Martin Scorsese calls for money for Scotland's film archive

Martin Scorsese Image copyright National Library of Scotland

Movie director Martin Scorsese has called for help to raise £250,000 for state-of-the-art technology to view and study Scotland's national film archive.

The Oscar winner is urging film lovers to help the campaign to raise the final instalment for the £450,000 project.

The National Library of Scotland's moving image archive will move to Glasgow's Kelvin Hall in the autumn.

Film producer Iain Smith, actors Brian Cox, Alan Cumming and Bill Paterson are also backing the campaign.

Mr Scorsese, who set up the World Cinema Foundation, said: "Moving image archives hold our common memory.

"For that reason, we need to care for them, and treasure them. That is our obligation.
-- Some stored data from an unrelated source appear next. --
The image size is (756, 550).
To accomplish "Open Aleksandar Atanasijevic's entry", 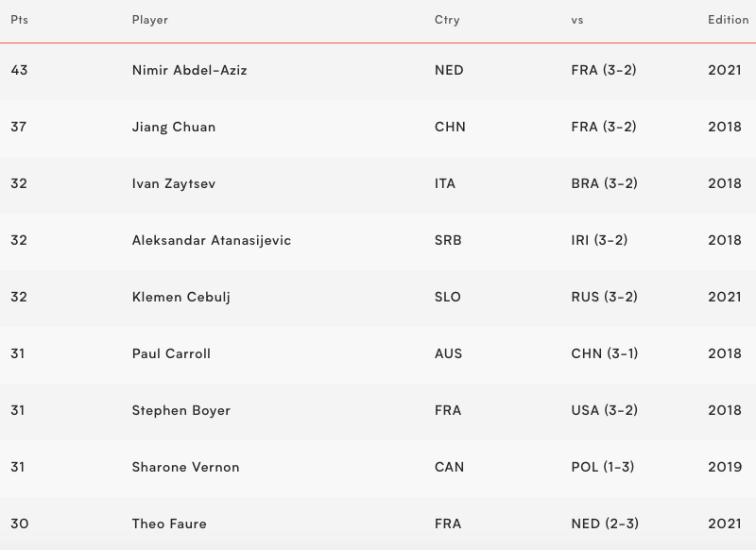I will click(212, 240).
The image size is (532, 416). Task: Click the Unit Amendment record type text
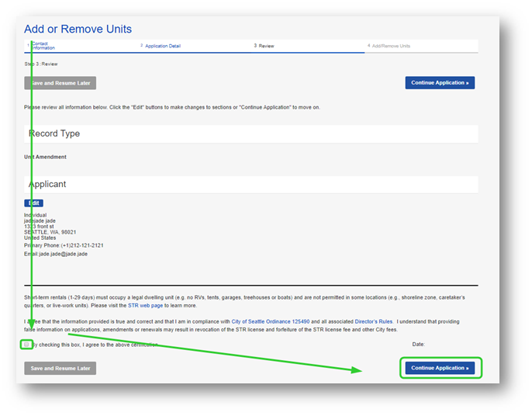(46, 157)
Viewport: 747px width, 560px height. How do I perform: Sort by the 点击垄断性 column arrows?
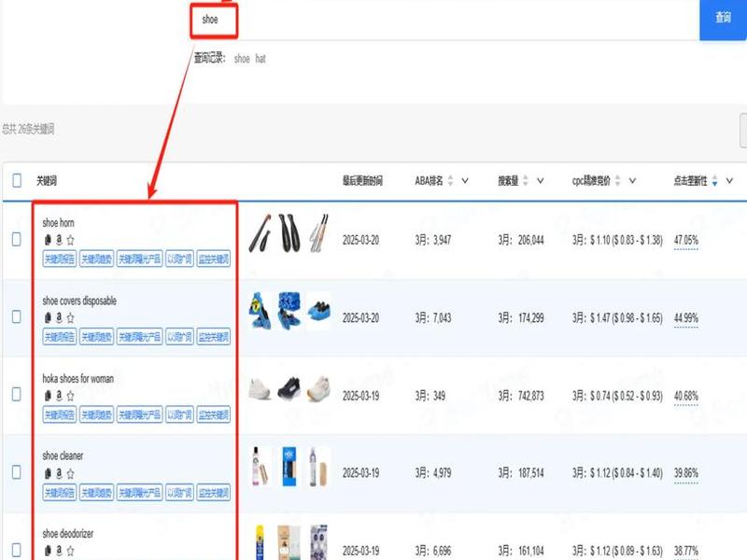click(714, 181)
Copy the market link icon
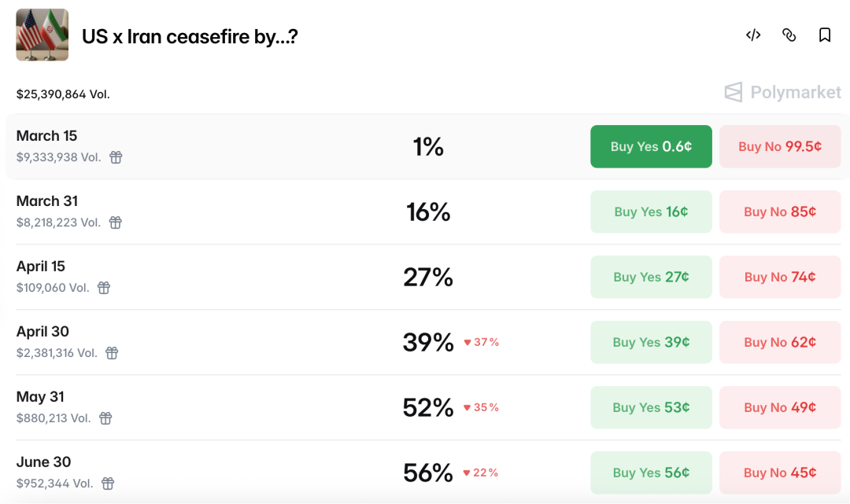850x504 pixels. click(x=789, y=35)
We owe it to future generations.

"Films shouldn't be locked away and neglected in a vault somewhere. They need to be protected and preserved, but they also need to be seen, studied, and enjoyed.

"I enthusiastically support the efforts to develop the Scottish Moving Image Archive, and I urge you all to support this vitally important initiative."

Viewing booths

Scotland's moving image archive is the national collection of amateur and professional films which reflect Scottish life, society, industry and culture from the 1890s to the present day. It holds over 46,000 items in total.

In the autumn it will move from its current home on an industrial estate at Hillington outside Glasgow to a purpose-built facility at the Kelvin Hall.

The central location in Scotland's largest city will make it easier for the public to visit and take advantage of the new facilities for exploring the archive.

The fundraising campaign will help to create improved viewing and learning areas including videowalls to showcase films, a public drop-in area, a curated content area, research space, viewing booths and manuscript consultation space.

There will also be a small cinema to "provide a high quality screening experience".

Visitors to the Kelvin Hall will also be able to access digital content from across the library's 24 million items and explore a permanent exhibition space.

Dr John Scally, National Library of Scotland librarian said: "The move to the Kelvin Hall will provide the perfect showcase for our moving image archive and for our wider digital collections.

"It is important to have such high profile endorsements for the developments we are planning. We will be working hard to raise the funds needed to make this into a memorable destination for visitors."